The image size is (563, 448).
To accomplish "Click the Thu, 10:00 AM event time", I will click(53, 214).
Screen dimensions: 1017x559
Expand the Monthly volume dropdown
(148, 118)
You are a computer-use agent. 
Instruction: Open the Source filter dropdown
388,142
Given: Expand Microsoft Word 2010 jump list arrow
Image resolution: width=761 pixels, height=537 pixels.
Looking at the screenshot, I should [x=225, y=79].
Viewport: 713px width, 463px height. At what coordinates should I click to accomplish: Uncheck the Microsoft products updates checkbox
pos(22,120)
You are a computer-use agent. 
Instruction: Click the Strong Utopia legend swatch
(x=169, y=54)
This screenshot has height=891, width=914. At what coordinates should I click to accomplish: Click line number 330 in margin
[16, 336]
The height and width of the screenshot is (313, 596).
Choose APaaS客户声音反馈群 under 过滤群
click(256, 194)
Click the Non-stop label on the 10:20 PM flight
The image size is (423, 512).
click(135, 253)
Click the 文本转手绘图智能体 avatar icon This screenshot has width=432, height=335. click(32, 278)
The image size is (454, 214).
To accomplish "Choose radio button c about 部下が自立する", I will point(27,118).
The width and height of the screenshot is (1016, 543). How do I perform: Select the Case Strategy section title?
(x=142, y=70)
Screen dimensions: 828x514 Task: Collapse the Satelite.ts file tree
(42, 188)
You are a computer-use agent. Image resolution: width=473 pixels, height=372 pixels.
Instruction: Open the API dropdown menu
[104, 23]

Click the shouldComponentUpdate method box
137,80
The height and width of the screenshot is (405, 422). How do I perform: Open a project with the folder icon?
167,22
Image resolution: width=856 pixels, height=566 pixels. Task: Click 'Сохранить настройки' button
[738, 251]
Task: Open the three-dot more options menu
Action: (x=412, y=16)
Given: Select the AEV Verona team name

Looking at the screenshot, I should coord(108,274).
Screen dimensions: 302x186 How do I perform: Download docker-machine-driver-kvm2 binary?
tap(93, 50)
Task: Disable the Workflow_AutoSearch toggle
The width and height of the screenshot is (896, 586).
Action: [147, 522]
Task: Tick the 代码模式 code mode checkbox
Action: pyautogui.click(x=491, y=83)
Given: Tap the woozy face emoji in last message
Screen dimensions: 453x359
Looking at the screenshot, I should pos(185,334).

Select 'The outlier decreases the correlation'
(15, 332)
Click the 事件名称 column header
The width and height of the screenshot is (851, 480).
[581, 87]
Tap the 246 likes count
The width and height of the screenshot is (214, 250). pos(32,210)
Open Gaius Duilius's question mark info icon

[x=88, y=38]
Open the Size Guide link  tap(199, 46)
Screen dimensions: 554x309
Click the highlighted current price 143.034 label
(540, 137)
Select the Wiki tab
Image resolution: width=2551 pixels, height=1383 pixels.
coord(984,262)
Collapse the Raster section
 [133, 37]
▬▬▬▬▬▬▬▬▬▬
### Task directions
Lines with "will": find them in the data and copy each one.

### Answer below
To accomplish "Click the Thu, 10:00 AM event time", I will click(53, 214).
To accomplish "Choose radio button c about 部下が自立する", I will point(27,118).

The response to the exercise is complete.